TorchicTab: Semantic Table Annotation

Assigning semantic annotations to the elements of a table.

This post is based on the following publications:

TorchicTab: Semantic Table Annotation with Wikidata and Language Models. Dasoulas, I., Yang, D., Duan, X., Dimou, A., SemTab’23: Semantic Web Challenge on Tabular Data to Knowledge Graph Matching 2023, co-located with the 22nd International Semantic Web Conference (ISWC), November 6-10, 2023, Athens, Greece.

This publication won the SemTab 2023 challenge award at the 22nd International Sematic Web Conference. The SemTab challenge benchmarks systems that assigns semantic tags to the elements of the table by comparing their accuracy.

TorchicTab is a semantic table annotation system that automatically understands the content of a table and assigns semantic tags to its elements with high accuracy. TorchicTab provides annotations both by leveraging heuristic methods to link table concepts with Wikidata entities and properties, as well as by applying classification methods to annotated tables to predict columns and predicates for unseen tables. It was developed to participate in the SemTab challenge which benchmarks systems that assign semantic tags to the elements of a table by comparing their accuracy. TorchicTab consists of two complementary subsystems: TorchicTab-Heuristic and TorchicTab-Classification.

  • TorchicTab-Heuristic leverages heuristic data mining to link tables with existing RDF graphs. It annotates tables by inferring the subject column from other elements in the table and predicts properties and qualifiers from large RDF graphs, such as Wikidata, for n-ary relations.

  • TorchicTab-Classification requires a sufficiently large number of annotated tables for training to leverage the pre-trained language model DODUO that learns from provided table annotations. It adopts a sub-table sampling strategy to address larger tables.

High level view of TorchicTab.

SemTab Challenge

The Semantic Web Challenge on Tabular Data to Knowledge Graph Matching (SemTab) benchmarks table annotation systems over different tables’ types (complete, horizontal, etc.) and annotation tasks:

  • The Cell Entity Annotation (CEA) task associates a table cell with an entity.
  • The Column Type Annotation (CTA) task assigns a semantic type to a column.
  • The Column Property Annotation (CPA) task discovers a semantic relation contained in the RDF graph that best represents the relation between two columns.
  • The Topic Detection (TD) task identifies the topic of a table that lacks a subject column and assigns a class.

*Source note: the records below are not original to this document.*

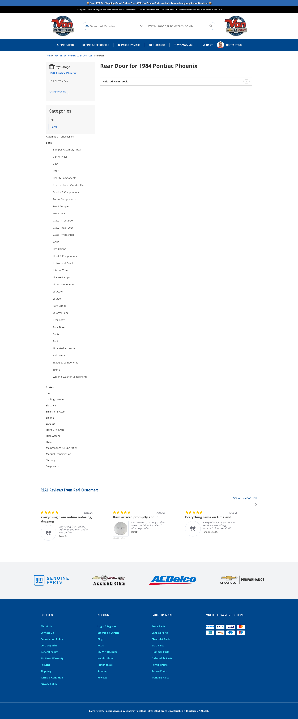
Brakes (50, 387)
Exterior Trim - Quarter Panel (70, 185)
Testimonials (105, 664)
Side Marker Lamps (64, 348)
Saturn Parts (159, 671)
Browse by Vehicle (108, 632)
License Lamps (61, 277)
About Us (46, 626)
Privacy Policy (49, 684)
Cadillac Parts (160, 632)
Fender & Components (66, 192)
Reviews (102, 677)
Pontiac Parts (160, 664)
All (52, 119)
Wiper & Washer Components (70, 376)
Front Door (59, 213)
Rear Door (59, 327)
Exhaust (50, 423)
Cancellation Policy (52, 639)
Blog (100, 639)
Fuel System (53, 435)
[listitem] (67, 525)
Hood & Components (65, 256)
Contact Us (234, 44)
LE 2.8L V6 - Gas (84, 55)
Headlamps (59, 249)
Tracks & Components (65, 362)
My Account (185, 44)
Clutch (49, 393)
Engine (50, 417)
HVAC (49, 441)
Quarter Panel (61, 312)
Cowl (55, 163)
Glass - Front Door (63, 220)
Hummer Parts (160, 652)
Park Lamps (59, 305)
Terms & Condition (52, 677)
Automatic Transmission (60, 136)
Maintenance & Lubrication (62, 448)
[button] (252, 504)
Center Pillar (60, 156)
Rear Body (59, 320)
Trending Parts (160, 677)
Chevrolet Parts (161, 639)
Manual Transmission (58, 454)
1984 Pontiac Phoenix (64, 55)
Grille (56, 241)
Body (49, 142)
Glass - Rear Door (63, 227)
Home (49, 55)
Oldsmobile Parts (162, 658)
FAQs (100, 645)
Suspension (52, 466)
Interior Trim (60, 270)
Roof (55, 341)
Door (55, 170)
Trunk (56, 369)
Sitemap (102, 671)
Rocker (57, 334)
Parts (54, 126)
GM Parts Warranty (52, 658)
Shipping (46, 671)
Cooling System (55, 399)
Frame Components (64, 199)
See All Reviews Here (245, 498)
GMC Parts (158, 645)
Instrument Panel (63, 263)
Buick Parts (158, 626)
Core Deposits (49, 645)
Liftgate (57, 298)
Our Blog (159, 44)
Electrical (51, 405)
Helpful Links (105, 658)
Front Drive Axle (55, 429)
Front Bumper (61, 206)
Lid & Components (63, 284)
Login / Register (106, 626)
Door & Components (64, 178)
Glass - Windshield (64, 234)
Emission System (55, 411)
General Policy (49, 652)
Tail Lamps (59, 355)
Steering (51, 460)
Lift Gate (58, 291)
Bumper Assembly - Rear (67, 149)
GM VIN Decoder (107, 652)
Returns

SemTab tasks: CEA, CPA and CTA. The entire table is considered for TD.

TorchicTab

TorchicTab consists of 2 subsystems: (1) TorchicTab-Heuristic to annotate datasets with Wikidata as reference knowledge base, and (2) TorchiTab-Classification to annotate datasets based on a sufficiently large number of annotated tables for training.

TorchicTab-Heuristic

The TorchicTab-Heuristic semantically annotates tables with entities and relations from Wikidata. We followed two similar workflows depending on whether the table has an entity column or not.

Complete tables

To semantically annotate complete tables (i.e. tables that do have entity columns), TorchicTab-Heuristic follows four steps:

TorchicTab-Heuristic.

(1) Table pre-processing: all tables are pre-processed, e.g., non-cell values and HTML tags are removed or incorrect encodings are fixed, and columns are distinguisted into NE-columns whose values can be named entities in the reference RDF graph or L-columns whose values can be literal values.

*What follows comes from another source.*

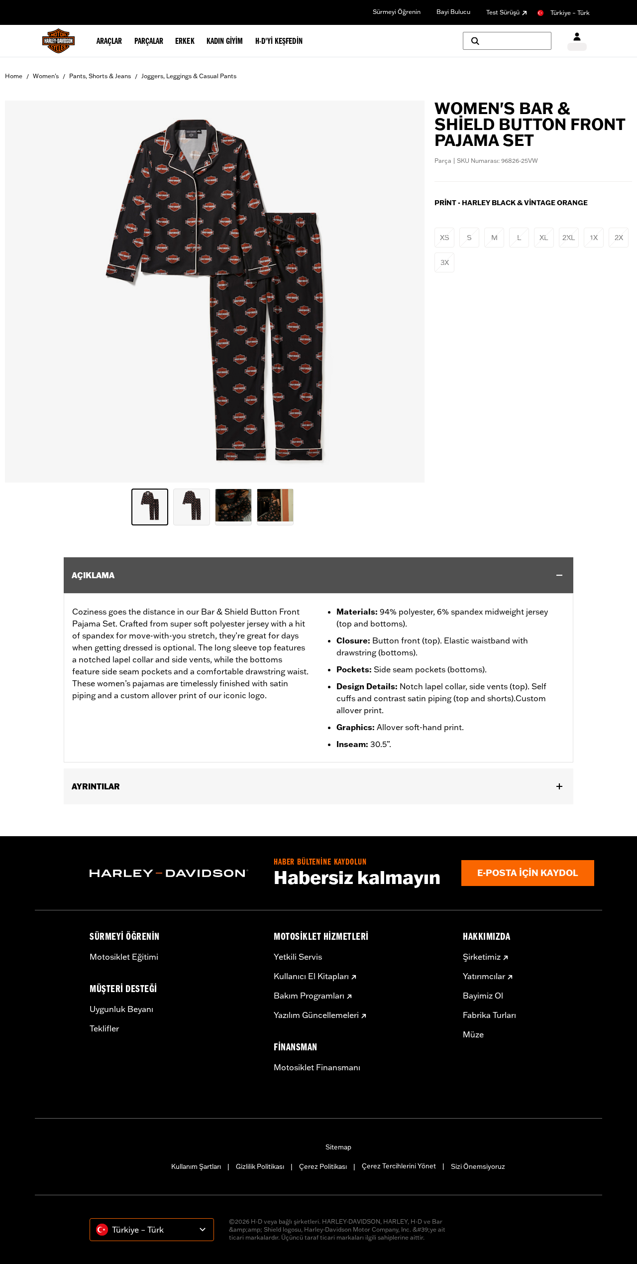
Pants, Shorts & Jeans (100, 76)
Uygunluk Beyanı (121, 1009)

(2) Candidate search: candidate entities are assigned to all NE-column cells. We employ 4 lookup strategies targeting an Elasticsearch index which contains names and aliases from Wikidata:

  1. The Complete Cell Strategy uses the complete cell;

  2. the Fuzzy Strategy leverages Elasticsearch fuzzy queries for noisy cells and cells with spelling mistakes;

  3. the Cell Token Strategy removes stop-words, splits cells into tokens and queries the index for each token separately; and

  4. the Cell Token Combinations Strategy removes stop-words from the cell and splits it into tokens.

(3) Ranking: The candidates are ranked based on string similarity, comparing their labels to the table’s cells, and context similarity, comparing their sub-graphs within the RDF graph to the cell’s context within the table and a confidence score is assigned to each candidate.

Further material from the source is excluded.